Thanks to a little-known policy at the Federal Bureau of Prisons (BOP), the guy sitting next to you on the bus could be a convicted felon. As part of a cost-cutting program, the BOP allows more than 25,000 prisoners each year to ride unescorted and unannounced between federal correctional facilities. At least 50 have escaped, including a drug dealer who is now considered armed and dangerous.

Traci Billingsley, a BOP spokeswoman, says that almost all of the inmates are traveling to halfway houses where they will come into contact with the public anyway. She adds that the other 6% of inmates are traveling to minimum-security facilities, most of which don’t even have fences. Prisoners who will travel alone are screened to make sure they “pose no significant risk.”
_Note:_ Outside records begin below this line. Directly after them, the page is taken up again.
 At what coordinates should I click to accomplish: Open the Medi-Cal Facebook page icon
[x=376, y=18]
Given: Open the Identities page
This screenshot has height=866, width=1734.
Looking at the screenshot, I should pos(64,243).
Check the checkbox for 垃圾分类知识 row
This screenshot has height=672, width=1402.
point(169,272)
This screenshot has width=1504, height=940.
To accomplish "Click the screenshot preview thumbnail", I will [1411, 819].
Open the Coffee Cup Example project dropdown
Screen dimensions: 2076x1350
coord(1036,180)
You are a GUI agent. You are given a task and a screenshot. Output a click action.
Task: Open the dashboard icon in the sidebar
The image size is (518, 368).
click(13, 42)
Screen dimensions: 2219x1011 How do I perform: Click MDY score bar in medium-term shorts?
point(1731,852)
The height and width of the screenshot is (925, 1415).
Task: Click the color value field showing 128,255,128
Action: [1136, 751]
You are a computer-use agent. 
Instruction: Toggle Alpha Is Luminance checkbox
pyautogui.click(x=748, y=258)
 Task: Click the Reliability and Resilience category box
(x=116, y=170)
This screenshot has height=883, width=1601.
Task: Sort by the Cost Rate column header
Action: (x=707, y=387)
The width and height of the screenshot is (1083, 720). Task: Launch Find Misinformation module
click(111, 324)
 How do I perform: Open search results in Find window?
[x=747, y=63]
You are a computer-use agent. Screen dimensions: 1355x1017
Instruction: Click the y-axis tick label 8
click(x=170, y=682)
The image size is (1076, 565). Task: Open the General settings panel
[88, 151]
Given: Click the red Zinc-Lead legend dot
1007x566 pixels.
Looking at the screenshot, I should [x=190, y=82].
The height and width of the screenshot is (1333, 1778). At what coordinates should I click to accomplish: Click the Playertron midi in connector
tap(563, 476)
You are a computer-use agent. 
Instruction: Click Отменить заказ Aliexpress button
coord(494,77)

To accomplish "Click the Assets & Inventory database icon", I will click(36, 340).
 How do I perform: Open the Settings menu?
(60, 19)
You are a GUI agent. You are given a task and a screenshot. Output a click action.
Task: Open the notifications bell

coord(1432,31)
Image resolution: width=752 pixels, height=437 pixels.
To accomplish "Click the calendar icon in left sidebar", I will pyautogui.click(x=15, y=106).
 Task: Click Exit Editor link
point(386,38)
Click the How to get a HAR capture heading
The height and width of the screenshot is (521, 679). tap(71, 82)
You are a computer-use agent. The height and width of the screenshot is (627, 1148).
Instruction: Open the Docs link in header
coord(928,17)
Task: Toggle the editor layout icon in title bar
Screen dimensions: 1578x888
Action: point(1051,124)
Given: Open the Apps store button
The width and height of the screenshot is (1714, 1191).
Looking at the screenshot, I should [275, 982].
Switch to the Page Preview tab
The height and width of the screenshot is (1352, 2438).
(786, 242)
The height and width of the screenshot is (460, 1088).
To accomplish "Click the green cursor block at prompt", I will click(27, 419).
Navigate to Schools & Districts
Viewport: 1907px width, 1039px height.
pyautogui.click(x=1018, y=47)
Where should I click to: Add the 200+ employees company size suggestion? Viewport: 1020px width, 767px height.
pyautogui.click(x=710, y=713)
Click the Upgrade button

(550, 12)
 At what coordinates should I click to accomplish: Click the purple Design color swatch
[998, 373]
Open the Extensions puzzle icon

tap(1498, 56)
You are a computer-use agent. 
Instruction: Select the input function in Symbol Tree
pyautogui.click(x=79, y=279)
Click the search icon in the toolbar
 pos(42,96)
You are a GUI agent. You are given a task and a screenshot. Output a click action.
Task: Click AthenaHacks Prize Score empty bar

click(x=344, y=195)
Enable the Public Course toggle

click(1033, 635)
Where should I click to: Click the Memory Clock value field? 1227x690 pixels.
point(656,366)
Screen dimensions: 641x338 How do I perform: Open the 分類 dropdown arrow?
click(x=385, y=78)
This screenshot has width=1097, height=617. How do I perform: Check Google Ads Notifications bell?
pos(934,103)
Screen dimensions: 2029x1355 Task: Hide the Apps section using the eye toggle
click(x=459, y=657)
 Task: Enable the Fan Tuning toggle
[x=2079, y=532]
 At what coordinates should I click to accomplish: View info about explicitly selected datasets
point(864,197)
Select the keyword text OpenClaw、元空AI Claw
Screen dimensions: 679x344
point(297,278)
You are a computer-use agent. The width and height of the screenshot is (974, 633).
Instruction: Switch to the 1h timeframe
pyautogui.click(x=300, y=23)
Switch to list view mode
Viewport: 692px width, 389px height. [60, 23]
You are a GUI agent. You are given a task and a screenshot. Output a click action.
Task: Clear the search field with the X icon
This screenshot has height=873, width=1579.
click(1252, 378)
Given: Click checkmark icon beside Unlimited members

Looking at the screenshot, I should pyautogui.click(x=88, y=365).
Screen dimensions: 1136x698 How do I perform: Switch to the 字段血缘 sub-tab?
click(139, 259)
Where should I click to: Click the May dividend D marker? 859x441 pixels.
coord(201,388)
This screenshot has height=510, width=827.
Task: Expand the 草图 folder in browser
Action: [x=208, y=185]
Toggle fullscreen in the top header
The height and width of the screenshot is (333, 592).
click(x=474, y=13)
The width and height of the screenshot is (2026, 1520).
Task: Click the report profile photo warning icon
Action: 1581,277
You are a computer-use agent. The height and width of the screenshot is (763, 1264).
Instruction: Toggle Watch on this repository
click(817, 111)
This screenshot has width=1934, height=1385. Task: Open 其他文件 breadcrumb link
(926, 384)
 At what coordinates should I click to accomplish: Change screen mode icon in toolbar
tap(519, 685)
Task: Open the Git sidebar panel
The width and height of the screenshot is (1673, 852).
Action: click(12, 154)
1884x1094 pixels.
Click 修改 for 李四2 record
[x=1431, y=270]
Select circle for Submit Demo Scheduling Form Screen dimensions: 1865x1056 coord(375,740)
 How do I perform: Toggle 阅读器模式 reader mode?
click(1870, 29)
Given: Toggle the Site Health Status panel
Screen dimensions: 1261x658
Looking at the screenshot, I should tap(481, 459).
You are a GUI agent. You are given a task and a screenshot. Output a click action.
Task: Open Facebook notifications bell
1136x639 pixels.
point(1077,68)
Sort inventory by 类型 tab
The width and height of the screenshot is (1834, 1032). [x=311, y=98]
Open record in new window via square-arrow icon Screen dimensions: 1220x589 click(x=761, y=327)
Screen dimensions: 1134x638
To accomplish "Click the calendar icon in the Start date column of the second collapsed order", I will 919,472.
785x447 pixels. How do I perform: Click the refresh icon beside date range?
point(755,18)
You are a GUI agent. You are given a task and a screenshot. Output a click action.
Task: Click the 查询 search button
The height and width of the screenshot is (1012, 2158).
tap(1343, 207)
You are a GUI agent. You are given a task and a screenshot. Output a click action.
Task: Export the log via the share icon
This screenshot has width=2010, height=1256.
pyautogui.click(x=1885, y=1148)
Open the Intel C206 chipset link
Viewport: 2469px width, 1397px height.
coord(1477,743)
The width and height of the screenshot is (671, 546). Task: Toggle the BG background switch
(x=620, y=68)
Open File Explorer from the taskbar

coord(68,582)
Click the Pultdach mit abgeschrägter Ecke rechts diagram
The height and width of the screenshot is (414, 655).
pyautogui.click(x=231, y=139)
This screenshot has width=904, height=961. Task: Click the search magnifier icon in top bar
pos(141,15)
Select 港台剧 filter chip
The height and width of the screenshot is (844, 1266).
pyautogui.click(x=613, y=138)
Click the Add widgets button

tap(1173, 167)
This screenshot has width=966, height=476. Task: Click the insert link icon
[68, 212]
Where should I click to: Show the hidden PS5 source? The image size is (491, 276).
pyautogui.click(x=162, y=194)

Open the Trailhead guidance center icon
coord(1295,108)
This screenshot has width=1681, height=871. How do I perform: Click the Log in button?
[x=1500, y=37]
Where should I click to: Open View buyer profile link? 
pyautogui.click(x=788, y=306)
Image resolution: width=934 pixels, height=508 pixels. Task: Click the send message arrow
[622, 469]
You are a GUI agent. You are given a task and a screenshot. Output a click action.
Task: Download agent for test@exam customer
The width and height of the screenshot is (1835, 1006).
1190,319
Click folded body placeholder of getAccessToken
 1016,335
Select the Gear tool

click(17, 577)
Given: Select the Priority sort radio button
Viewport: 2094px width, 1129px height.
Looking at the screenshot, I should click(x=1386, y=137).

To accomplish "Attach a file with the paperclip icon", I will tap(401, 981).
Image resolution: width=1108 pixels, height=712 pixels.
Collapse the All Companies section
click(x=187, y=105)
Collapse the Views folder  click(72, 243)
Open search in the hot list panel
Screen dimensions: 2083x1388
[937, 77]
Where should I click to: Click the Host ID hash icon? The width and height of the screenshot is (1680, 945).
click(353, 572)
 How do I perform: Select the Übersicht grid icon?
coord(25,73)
But bus-industry officials say that allowing prisoners to ride unescorted and unannounced on public transit does put passengers at risk. This spring, the American Bus Association (ABA) sent a letter to the BOP saying that the practice “imperils public safety” and demanding an immediate halt to the program. “The fact that this has been done and continues to be done in this kind of secretive way is very unsettling,” ABA president Peter Pantuso says.

Read the bus drivers' protest against unescorted prisoners...

The BOP acknowledges that a small minority of the inmates it transfers via public transportation “fail to report to their designated locations” but insists that the cost savings is worth the risk.